» **WORK TO BE COMPLETED**: Gather every line of the data below that contains the string "point", and copy each of those lines in full.

» **RECORDS PROVIDED**:
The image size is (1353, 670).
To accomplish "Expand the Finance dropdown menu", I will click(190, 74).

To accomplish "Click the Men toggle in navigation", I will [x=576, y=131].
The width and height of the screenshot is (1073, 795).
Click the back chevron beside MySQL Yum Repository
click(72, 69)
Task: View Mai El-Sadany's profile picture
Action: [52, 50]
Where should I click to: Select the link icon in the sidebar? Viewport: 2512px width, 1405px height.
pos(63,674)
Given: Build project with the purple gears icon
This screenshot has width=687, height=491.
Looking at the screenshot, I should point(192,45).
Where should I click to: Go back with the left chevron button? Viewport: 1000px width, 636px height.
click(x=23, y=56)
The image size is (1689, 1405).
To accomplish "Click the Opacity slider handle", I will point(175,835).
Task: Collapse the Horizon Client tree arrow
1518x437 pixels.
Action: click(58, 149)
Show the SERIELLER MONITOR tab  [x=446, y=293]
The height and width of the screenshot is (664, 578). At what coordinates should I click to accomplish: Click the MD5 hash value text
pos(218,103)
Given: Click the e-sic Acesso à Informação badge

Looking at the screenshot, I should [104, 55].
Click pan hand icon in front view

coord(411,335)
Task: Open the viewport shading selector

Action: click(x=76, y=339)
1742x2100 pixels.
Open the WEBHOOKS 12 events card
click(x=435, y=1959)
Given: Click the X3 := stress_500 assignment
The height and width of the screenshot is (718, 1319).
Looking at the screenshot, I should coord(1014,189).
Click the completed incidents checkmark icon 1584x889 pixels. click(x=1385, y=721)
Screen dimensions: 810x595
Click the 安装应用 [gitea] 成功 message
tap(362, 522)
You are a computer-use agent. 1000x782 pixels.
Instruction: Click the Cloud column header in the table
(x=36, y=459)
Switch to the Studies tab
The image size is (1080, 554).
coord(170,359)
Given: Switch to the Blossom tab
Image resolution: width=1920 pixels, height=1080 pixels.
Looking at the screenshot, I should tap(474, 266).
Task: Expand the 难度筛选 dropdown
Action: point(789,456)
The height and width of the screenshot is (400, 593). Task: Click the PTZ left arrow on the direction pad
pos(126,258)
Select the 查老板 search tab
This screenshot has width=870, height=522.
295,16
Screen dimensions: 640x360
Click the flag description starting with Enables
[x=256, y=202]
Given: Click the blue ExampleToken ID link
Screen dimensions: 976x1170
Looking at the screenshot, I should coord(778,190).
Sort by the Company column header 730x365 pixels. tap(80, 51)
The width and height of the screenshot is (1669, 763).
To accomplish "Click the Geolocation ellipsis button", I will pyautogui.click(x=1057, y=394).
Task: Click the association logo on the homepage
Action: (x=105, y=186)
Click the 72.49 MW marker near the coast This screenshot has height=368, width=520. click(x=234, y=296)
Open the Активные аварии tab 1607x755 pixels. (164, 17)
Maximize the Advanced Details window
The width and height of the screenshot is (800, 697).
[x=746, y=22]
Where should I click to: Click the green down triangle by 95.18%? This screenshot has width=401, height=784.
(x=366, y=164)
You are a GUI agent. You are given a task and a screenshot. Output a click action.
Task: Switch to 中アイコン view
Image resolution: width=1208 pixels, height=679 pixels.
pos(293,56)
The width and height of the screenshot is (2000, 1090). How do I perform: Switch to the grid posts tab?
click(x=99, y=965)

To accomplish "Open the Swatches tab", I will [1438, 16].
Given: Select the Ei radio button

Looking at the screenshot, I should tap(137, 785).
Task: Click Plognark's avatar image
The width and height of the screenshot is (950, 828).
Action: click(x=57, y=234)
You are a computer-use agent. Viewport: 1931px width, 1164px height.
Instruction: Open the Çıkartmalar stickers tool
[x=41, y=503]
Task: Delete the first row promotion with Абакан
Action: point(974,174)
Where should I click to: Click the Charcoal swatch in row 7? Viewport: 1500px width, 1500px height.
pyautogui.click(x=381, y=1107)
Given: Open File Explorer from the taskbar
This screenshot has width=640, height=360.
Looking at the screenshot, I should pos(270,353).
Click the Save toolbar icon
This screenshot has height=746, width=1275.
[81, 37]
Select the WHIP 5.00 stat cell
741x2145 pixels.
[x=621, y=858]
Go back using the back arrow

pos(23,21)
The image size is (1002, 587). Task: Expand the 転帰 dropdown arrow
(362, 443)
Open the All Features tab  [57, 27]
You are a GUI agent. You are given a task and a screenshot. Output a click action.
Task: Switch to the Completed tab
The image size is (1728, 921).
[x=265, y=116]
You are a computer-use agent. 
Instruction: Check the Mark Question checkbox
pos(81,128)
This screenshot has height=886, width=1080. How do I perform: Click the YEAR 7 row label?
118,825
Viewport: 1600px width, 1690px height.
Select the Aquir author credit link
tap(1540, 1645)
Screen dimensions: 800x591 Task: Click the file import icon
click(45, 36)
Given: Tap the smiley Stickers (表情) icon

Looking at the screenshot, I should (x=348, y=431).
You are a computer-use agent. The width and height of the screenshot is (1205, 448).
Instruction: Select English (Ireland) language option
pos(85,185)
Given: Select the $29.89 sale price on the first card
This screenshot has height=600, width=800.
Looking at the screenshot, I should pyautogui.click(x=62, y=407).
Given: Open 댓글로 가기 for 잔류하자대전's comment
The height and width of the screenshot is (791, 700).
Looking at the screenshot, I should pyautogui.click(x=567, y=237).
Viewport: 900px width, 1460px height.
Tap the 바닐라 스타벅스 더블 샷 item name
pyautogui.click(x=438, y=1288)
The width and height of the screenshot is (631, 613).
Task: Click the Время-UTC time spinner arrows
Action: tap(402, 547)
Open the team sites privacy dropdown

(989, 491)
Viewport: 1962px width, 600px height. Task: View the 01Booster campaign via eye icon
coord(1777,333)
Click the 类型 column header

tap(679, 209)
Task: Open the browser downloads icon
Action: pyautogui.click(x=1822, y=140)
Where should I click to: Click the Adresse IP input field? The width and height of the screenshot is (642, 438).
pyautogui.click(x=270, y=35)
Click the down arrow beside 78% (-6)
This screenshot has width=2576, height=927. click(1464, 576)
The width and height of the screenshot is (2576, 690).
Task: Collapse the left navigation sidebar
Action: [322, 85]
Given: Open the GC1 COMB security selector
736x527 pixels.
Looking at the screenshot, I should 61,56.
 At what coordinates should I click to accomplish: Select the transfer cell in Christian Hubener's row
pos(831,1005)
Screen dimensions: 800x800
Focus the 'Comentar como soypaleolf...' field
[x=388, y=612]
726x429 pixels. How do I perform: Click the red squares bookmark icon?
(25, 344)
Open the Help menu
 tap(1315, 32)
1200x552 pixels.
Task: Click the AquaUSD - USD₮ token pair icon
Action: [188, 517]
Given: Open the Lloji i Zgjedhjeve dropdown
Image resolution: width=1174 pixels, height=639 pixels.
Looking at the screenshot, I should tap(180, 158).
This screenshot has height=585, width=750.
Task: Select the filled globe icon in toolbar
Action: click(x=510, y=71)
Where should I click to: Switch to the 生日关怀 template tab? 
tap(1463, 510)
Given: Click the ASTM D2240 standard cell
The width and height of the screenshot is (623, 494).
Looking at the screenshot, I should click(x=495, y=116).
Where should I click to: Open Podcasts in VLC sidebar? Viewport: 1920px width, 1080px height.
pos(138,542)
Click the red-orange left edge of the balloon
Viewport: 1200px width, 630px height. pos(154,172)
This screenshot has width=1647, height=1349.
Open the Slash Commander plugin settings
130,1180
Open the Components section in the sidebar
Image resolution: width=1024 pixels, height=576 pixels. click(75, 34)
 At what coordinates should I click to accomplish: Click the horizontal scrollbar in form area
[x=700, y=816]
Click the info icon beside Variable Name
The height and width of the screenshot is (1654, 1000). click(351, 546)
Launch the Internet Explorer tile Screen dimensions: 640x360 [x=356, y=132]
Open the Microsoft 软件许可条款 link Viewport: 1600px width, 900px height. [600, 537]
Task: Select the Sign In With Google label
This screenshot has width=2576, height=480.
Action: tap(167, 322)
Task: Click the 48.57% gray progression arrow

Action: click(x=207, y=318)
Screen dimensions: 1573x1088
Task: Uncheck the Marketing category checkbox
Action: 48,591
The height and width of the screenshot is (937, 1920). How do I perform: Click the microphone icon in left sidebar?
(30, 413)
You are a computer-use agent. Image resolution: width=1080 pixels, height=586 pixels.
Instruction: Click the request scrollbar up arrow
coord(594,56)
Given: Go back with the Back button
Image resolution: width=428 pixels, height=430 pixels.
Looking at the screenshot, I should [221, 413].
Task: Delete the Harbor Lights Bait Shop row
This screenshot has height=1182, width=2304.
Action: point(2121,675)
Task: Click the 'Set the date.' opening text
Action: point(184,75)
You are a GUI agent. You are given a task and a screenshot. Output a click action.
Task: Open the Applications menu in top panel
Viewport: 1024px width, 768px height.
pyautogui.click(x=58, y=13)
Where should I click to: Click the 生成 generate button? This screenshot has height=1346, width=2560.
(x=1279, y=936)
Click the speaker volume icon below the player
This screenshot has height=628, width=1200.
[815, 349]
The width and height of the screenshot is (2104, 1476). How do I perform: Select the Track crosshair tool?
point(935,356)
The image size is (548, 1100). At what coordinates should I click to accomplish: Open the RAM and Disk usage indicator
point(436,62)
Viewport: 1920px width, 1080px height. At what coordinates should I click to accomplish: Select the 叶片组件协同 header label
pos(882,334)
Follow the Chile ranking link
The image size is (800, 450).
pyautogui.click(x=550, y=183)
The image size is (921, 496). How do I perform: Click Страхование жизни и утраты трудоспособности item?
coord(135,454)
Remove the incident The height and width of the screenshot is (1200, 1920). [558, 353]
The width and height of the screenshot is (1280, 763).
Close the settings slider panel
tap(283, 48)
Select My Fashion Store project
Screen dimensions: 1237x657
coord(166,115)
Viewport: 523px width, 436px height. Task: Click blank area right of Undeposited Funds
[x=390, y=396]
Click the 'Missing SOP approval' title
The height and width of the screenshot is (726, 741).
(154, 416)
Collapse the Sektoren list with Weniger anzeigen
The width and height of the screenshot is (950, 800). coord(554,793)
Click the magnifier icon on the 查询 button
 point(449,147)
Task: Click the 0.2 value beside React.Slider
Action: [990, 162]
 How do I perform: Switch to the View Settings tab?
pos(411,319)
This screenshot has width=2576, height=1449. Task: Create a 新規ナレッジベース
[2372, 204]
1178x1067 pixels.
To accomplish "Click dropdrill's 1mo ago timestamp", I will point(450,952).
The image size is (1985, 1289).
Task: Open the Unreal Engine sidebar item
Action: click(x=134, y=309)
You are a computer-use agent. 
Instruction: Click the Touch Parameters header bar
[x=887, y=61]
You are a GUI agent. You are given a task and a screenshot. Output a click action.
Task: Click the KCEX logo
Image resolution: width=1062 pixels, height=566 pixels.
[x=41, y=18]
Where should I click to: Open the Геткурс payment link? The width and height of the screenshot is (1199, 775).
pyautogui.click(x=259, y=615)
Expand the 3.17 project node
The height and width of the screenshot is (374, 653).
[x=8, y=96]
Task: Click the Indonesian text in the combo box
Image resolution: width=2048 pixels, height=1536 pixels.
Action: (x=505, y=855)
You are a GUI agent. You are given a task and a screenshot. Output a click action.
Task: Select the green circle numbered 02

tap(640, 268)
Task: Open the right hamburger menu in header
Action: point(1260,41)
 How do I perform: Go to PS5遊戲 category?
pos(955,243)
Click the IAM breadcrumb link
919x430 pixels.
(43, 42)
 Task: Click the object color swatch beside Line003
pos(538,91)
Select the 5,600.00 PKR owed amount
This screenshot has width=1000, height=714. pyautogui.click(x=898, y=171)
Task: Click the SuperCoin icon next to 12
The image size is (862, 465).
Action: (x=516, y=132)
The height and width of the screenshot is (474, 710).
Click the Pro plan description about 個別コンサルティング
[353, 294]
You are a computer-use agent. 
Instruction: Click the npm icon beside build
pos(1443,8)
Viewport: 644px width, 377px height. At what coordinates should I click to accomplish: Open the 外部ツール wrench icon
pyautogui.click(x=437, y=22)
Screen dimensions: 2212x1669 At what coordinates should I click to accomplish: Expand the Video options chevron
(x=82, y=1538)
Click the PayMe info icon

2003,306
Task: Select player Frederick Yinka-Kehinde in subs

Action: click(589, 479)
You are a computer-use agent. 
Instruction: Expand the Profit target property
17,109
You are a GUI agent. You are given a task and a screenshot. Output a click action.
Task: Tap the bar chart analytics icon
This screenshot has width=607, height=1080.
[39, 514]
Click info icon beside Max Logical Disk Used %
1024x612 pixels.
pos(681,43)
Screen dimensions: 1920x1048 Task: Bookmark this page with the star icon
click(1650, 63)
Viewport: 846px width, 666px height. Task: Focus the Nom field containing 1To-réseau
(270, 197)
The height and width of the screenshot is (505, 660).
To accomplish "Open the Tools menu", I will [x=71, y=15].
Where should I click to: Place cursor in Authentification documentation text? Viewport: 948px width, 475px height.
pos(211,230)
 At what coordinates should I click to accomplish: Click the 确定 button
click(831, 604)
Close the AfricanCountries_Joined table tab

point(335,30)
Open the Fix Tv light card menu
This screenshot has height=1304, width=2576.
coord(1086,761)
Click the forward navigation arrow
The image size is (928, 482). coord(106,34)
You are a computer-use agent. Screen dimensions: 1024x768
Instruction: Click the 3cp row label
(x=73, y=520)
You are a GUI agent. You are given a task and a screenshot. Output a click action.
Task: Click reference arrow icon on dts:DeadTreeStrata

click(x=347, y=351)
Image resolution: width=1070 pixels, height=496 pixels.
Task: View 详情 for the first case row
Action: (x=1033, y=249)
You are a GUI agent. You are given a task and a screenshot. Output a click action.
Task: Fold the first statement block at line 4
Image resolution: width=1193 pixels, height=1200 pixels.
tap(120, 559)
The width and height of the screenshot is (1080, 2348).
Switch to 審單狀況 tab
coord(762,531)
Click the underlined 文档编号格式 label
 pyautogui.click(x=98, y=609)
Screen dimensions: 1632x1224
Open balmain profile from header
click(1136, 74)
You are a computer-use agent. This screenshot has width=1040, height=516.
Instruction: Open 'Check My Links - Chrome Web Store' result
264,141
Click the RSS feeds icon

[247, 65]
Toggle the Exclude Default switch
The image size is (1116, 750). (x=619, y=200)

» **ANSWER BELOW**:
Looking at the screenshot, I should point(192,45).
To accomplish "Click the Opacity slider handle", I will point(175,835).
Action: point(789,456)
Action: point(974,174)
Action: point(2121,675)
Action: point(184,75)
point(935,356)
point(436,62)
 point(449,147)
To accomplish "Click dropdrill's 1mo ago timestamp", I will point(450,952).
Action: point(1260,41)
point(335,30)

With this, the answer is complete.